▶ **EXCERPT**

You don't have to tear through 26.2 miles to be able to apply some of running's great lessons to your everyday life.

Of course, more than 50,000 people will be running 26.2 miles this Sunday in the New York City Marathon. Some will battle with the crude, critical voices in their heads, telling them they're not good enough to cross the finish line. Others will deal with the physical challenges that come with treading imperfect concrete streets for several consecutive hours. Most will learn something about themselves and about life.

At times, we all have to lace up our sneakers to brave the daunting literal or figurative miles ahead of us. Below, find nine takeaways from running that might help you go the distance a little more comfortably:

1. You are stronger than you think you are.

The body and the mind are capable of some incredible things, be it 26-plus miles or something entirely unrelated, like the end of a 26-year relationship. If you think about the hardest thing you've ever gone through, take an extra minute to remember you actually did get through it. That's huge.

2. If you don't fuel the right way, you're going to hit the wall.
What runners call "hitting the wall" refers to the depletion of important nutrients and chemicals when the body and muscles are fatigued to extreme. It happens when you don't properly train or eat. In the bigger scheme of life, anyone can hit the wall if they don't appropriately fuel: Practice that extra hour, study for a day longer and get some sleep, for goodness sake. If you want to succeed, self-care is key.

3. Failure is 100 percent probable if you aren't willing to try.

Wayne Gretzky said it best: "You miss 100 percent of the shots you don’t take." If you don't sign up for the marathon, you will absolutely not complete it. Fear of failure is one of the more dangerous phobias out there: It might be the only fear that guarantees a roadblock to success in all facets of your life. (Fear of clowns might just mean you'll have to skip out on a few birthday parties.)

4. What goes up must come down.
Hills, man. They can make your legs feel like lead and materialize as haunting voices that are trying to convince you to give up. But if you're able to power through them, you'll be rewarded with the liberating experience of soaring downhill, weightlessly. You'll know that the climb was worth it once you catch your breath at the top.

5. It's about the journey, not the destination.

Yes, the finish line can feel really F-ing good. Especially when you know there's a waffle-filled brunch to follow. But as much as you might want to check something off your to-do list, the process is really important. It'll teach you how to do better next time, what mistakes to avoid in the future and that, again, you can tread through the tough stuff. Don't forget to smell the daintily-planted roses while you're running First Avenue; if you speed through it all, you might not even notice they were planted.

6. If this were easy, everyone would be doing it.

The fact that you're taking on this challenge is part of what makes you strong.

7. We all have something in common.
All 50,000 runners in the New York City Marathon share some desire to run. The reasons for signing up differ from person to person: One runner may be trying to run all 26.2 miles in two hours, while another might take it slower, allowing himself to feel like each mile he conquers reflects the cancer he beat. The point is that our humanity puts us all on the same wavelength, and that's crucial to remember before we let a stranger become an enemy over something trite.

8. Age is just a freaking number.

Faruja Singh ran his last marathon at 101 years old. And you're going to let a couple of crow's feet stop you from doing something great? As if.

9. Breathe.

Inhale, exhale. It's what gives you life.

▶ **EXTRACTED DATA**
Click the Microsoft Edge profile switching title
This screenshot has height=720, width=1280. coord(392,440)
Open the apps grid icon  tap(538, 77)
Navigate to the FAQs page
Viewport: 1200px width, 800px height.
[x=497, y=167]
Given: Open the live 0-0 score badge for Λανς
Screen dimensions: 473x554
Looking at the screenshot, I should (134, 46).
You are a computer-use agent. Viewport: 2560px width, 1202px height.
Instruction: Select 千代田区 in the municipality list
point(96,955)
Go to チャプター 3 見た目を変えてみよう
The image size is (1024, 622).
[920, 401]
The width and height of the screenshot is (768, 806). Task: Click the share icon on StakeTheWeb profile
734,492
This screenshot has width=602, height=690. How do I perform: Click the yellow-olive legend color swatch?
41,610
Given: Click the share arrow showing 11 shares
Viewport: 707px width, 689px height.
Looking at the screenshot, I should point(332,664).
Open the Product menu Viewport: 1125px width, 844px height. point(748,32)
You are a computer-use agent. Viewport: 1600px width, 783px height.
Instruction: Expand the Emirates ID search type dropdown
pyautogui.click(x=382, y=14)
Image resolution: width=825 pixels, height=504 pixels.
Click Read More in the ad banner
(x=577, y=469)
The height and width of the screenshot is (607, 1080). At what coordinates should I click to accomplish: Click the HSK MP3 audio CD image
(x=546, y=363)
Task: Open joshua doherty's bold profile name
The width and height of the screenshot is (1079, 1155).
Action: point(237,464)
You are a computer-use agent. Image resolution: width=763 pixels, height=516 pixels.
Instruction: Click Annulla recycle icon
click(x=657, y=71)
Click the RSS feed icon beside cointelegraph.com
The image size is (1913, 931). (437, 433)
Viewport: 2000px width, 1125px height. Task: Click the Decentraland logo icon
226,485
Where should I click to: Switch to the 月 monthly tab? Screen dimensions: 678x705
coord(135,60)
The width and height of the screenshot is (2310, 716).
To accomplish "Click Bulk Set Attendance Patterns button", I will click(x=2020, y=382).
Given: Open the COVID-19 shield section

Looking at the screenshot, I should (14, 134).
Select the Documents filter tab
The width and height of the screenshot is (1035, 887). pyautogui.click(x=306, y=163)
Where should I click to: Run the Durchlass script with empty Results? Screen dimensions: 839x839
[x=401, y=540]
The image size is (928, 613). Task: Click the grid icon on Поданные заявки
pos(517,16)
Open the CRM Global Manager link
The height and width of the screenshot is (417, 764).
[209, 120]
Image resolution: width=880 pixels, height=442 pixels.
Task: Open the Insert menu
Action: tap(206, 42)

▶ **DIRECTIONS**
Under the takeaway "If you don't fuel the right way, you're going to hit the wall," list every action the running lessons excerpt gives as a way to fuel appropriately. Rely only on the running lessons excerpt and nothing else.

▶ **WRITTEN ANSWER**
- Practice that extra hour
- Study for a day longer
- Get some sleep